Insertion Depth Guidelines

Choosing the right tube diameter is only half the equation. Inserting it to the correct depth ensures the tip sits in the mid-trachea, above where the airway splits into the two main bronchi, and below the vocal cords. For very small infants under 1 kg, two commonly referenced approaches exist. The Duke formula calculates depth as 5.5 cm plus 1 cm per kilogram of body weight (or 5.0 + 1 cm/kg for infants under 500 g). A simpler resuscitation guideline uses 6 cm plus the infant’s weight in kilograms.

For example, an 800 g infant would get a depth of roughly 6.3 cm by the Duke formula or 6.8 cm by the simpler guideline. Because these formulas can diverge, confirming placement with a chest X-ray or end-tidal CO2 detection is essential after securing the tube.

Matching the Laryngoscope Blade

The laryngoscope blade needs to match the infant’s size for adequate visualization. Miller (straight) blades are the standard choice for infants because the straight design lifts the relatively large, floppy epiglottis directly. The sizing by weight:

  • 1 kg: Miller 00
  • 2 kg: Miller 00
  • 3 kg: Miller 0
  • Term newborn: Miller 1

Selecting the right blade makes intubation smoother and reduces the number of attempts, which directly lowers the risk of airway trauma and oxygen desaturation.

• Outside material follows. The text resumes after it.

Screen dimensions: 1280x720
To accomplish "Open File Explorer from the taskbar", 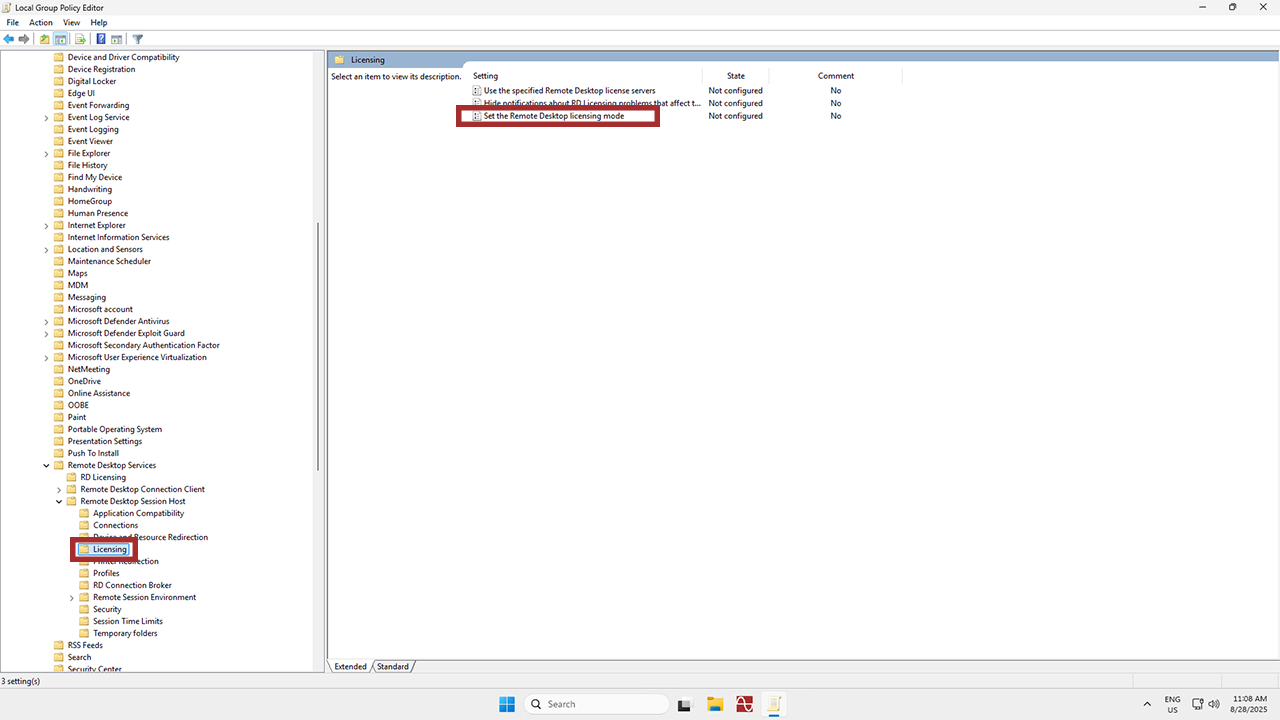I will point(715,704).
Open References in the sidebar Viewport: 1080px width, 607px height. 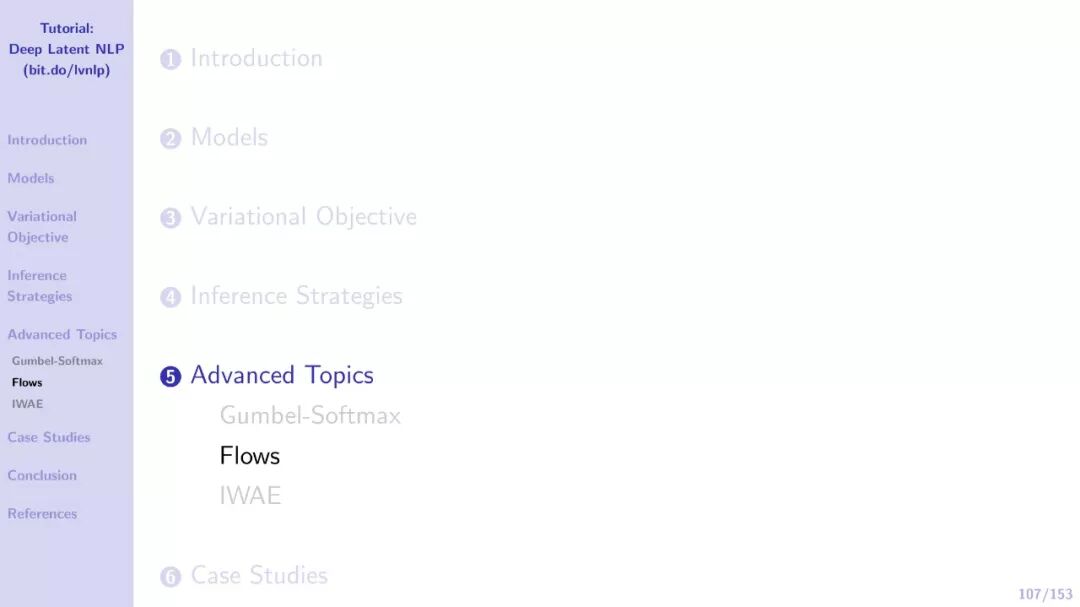tap(42, 513)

Signs the Tube Size Is Wrong

A tube that’s too large can cause pressure injury to the airway lining, particularly at the narrowest point below the vocal cords. Over time, this pressure can lead to swelling, stridor after the tube is removed, and in severe cases, scarring that narrows the airway permanently (subglottic stenosis). During placement, excessive resistance when passing the tube through the cricoid area is the immediate warning sign.

A tube that’s too small creates the opposite problem: a significant air leak that makes ventilation inefficient. You’ll hear gas escaping around the tube during positive-pressure breaths, tidal volumes will be unreliable, and it becomes difficult to maintain adequate lung inflation. In neonates, a persistent large leak can also compromise accurate monitoring of exhaled CO2. The standard check is to listen for a leak when applying gentle ventilation pressure, typically around 20 to 25 cm of water pressure. A small leak is expected and even desirable with uncuffed tubes. No leak at all suggests the tube may be too tight, while a massive leak suggests it’s too small.